When it comes to fitness, abstinence won’t make the heart grow stronger Reply

It’s no secret that guys think about sex. A lot. And it’s not just the young bucks, either – sex is important to old dudes, too. For instance, just picture Hugh Hefner and his young girlfriends while … no, wait. Don’t picture that.

Sorry.

Let’s get back to the sex. Some older guys – especially those with cardiovascular disease – sometimes wonder if the horizontal bop might be dangerous for them, potentially triggering a heart attack in the midst of the excitement (also known as “coming and going.”)

On the other hand, exercise is supposed to be good for the heart, so maybe the same is true for sex. Lots of exercise there – especially if you count the pleading.

Well, fellow old dudes, wonder no longer. A new review by the Harvard Men’s Health Watch indicates that, looked on as exercise, sex is much like chicken soup. No, I don’t mean that it’s better with matzoth balls. What I mean is that, while it may not help, it probably won’t hurt, either.

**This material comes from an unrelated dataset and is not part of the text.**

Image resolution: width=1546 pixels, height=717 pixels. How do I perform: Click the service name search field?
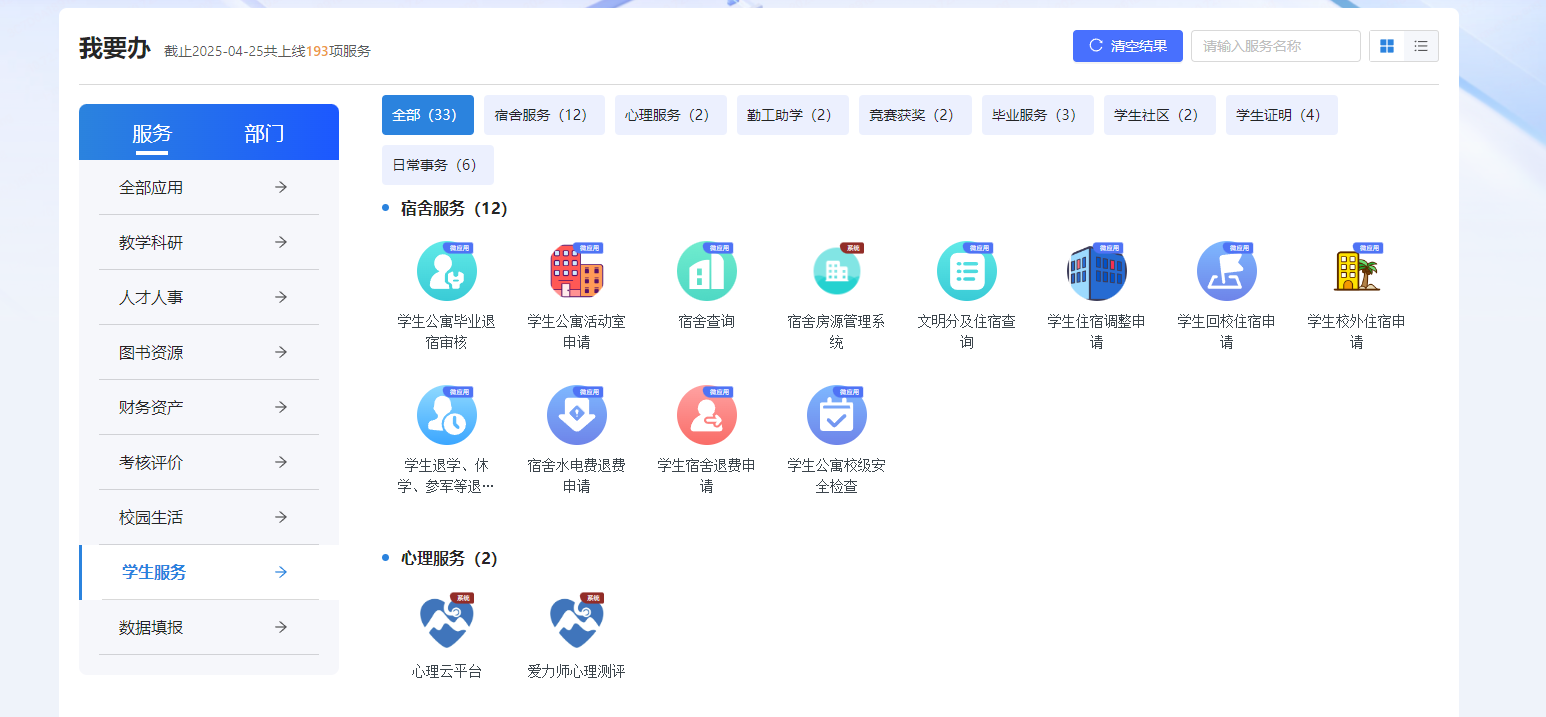point(1275,45)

Several studies have linked sexual activity to heart attacks; however, none of them sharply define “sexual activity.” As a result, it’s not clear if they’re using a very narrow definition that covers only the act itself, or a broader one that includes things like foreplay, going to the jewelry store, or procuring chloroform.

Anyway, the Harvard study showed that the rate of fatal arrhythmias during the act itself is about one in 200. For a healthy 50-year-old man, the risk of having a heart attack in any one hour is about one in a million; sexual activity doubles the risk, but that risk is still just two in a million.

For men with heart disease, the risk is 10 times higher, but that is still only 20 in a million. Factor in the odds of an old dude actually getting laid to begin with, and the chances of checking out during sex are about the same as getting hit by lightning while cashing a winning Power Ball ticket on the deck of the Titanic.

So much for the danger part; what about exercise? How does making whoopee stack up against more prosaic forms of exertion, such as running? Well, I’m sorry to say that sex comes up short (I apologize for my language; “coming up short” is not a phrase any man wants to hear in relation to sex).

Researchers studied 19 men, measuring their heart rate on a treadmill in the laboratory, and while having sex in the privacy of their homes. I think they should have studied them having sex on a treadmill – I would love to see those numbers (and the video).

As it turns out, sex burns about 5 calories per minute, about the same as walking on a golf course. In other words, if you’re hoping for any sort of aerobic gains through sex, you’re going to have to lose the cart – or at the very least, fire the caddy.